[BEGIN Records supplied]

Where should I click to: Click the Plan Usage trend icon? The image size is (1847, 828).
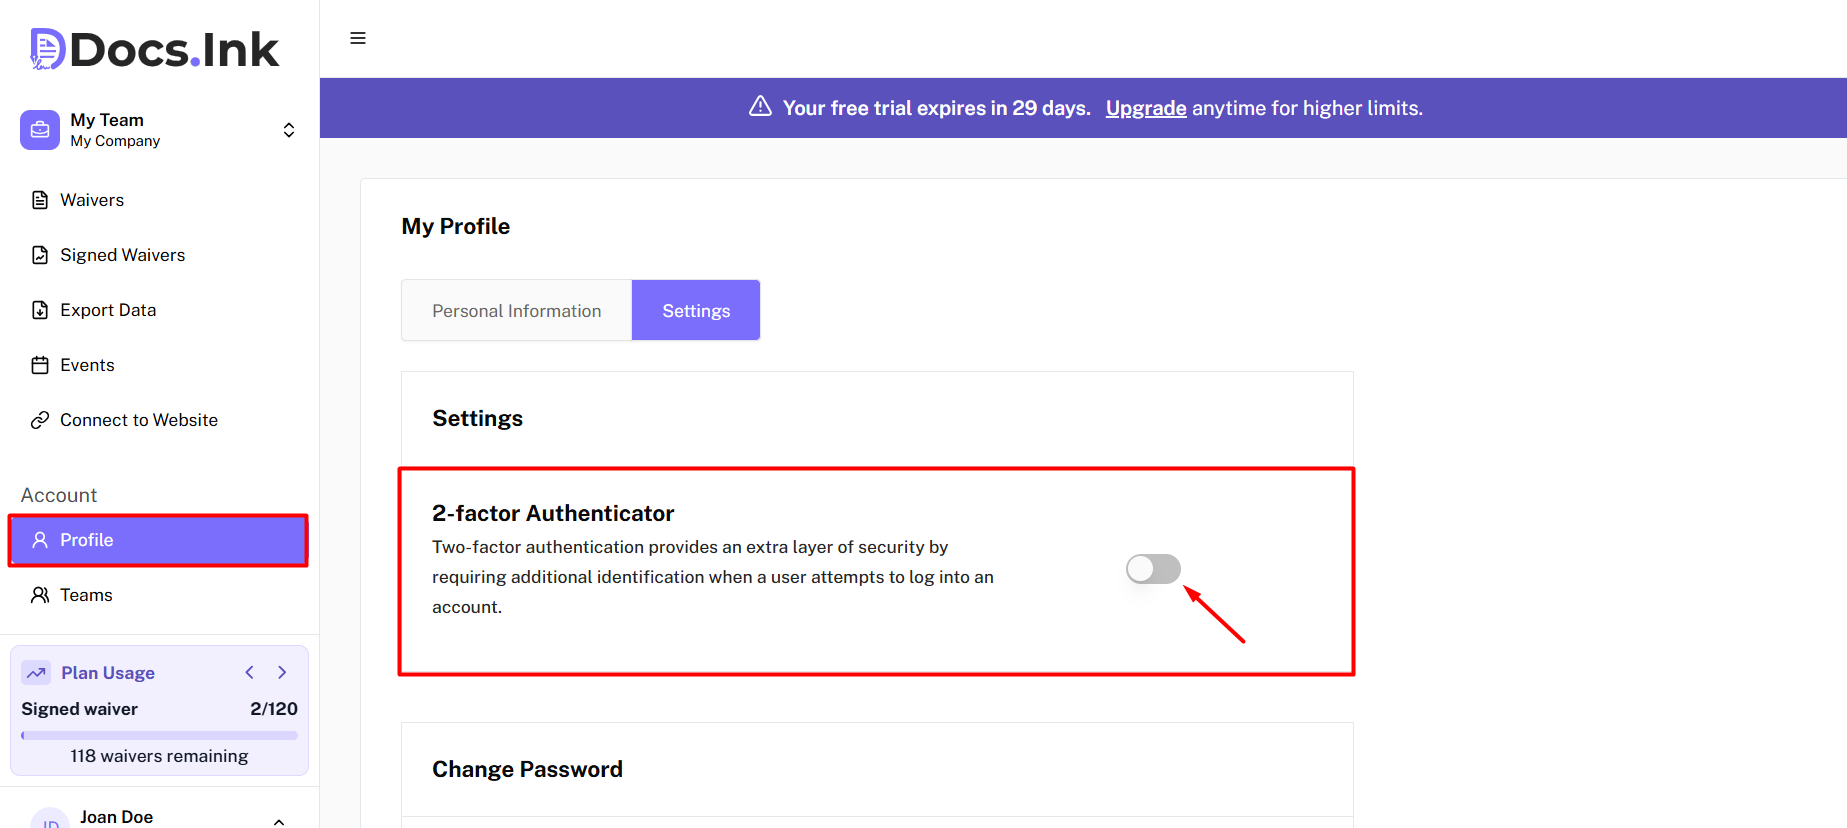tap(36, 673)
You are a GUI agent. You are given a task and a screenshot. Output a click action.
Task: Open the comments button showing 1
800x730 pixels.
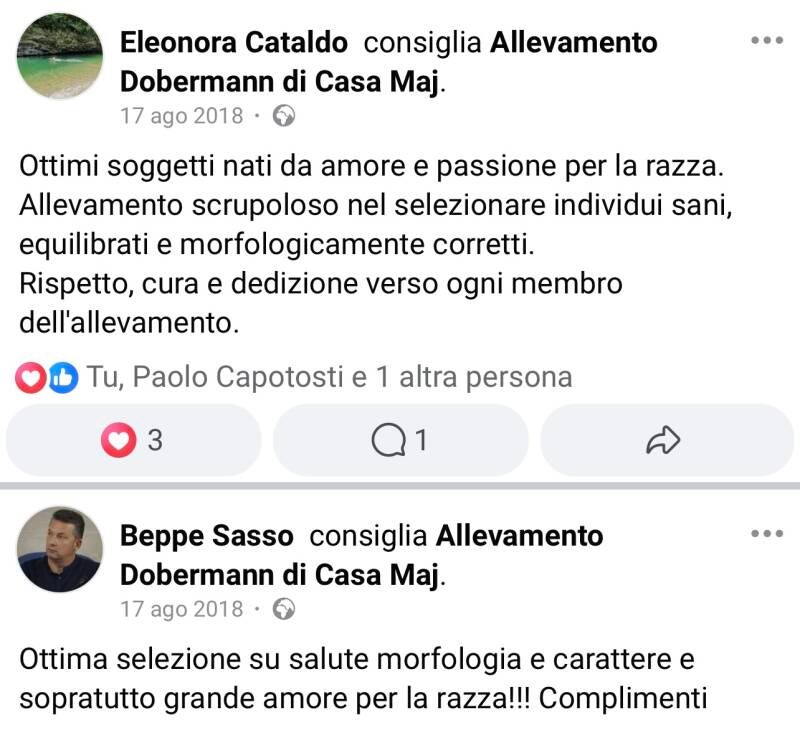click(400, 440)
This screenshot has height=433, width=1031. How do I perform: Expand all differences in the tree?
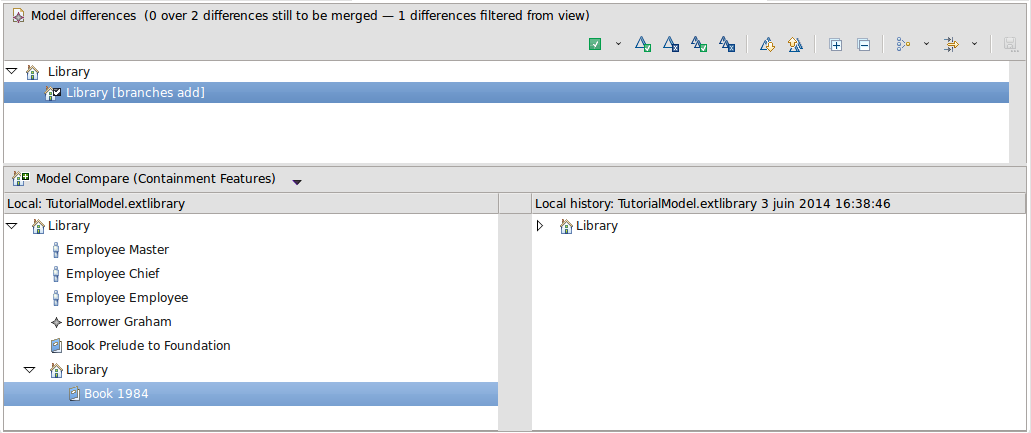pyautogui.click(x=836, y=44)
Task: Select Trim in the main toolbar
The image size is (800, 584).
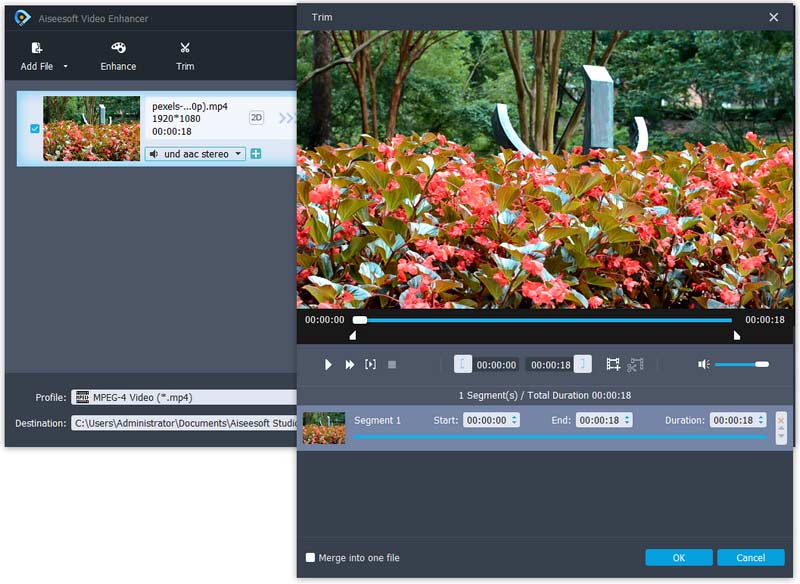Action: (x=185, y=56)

[END Records supplied]

## Work to do
Present the material above as a numbered list, one item per line, with blank lines and the pictures left out.

## Solution for this task
1. Where should I click to: Click the Plan Usage trend icon? The image size is (1847, 828).
2. tap(36, 673)
3. You are a GUI agent. You are given a task and a screenshot. Output a click action.
4. Task: Open the comments button showing 1
5. 800x730 pixels.
6. click(400, 440)
7. This screenshot has height=433, width=1031. How do I perform: Expand all differences in the tree?
8. pyautogui.click(x=836, y=44)
9. Task: Select Trim in the main toolbar
10. The image size is (800, 584).
11. Action: (x=185, y=56)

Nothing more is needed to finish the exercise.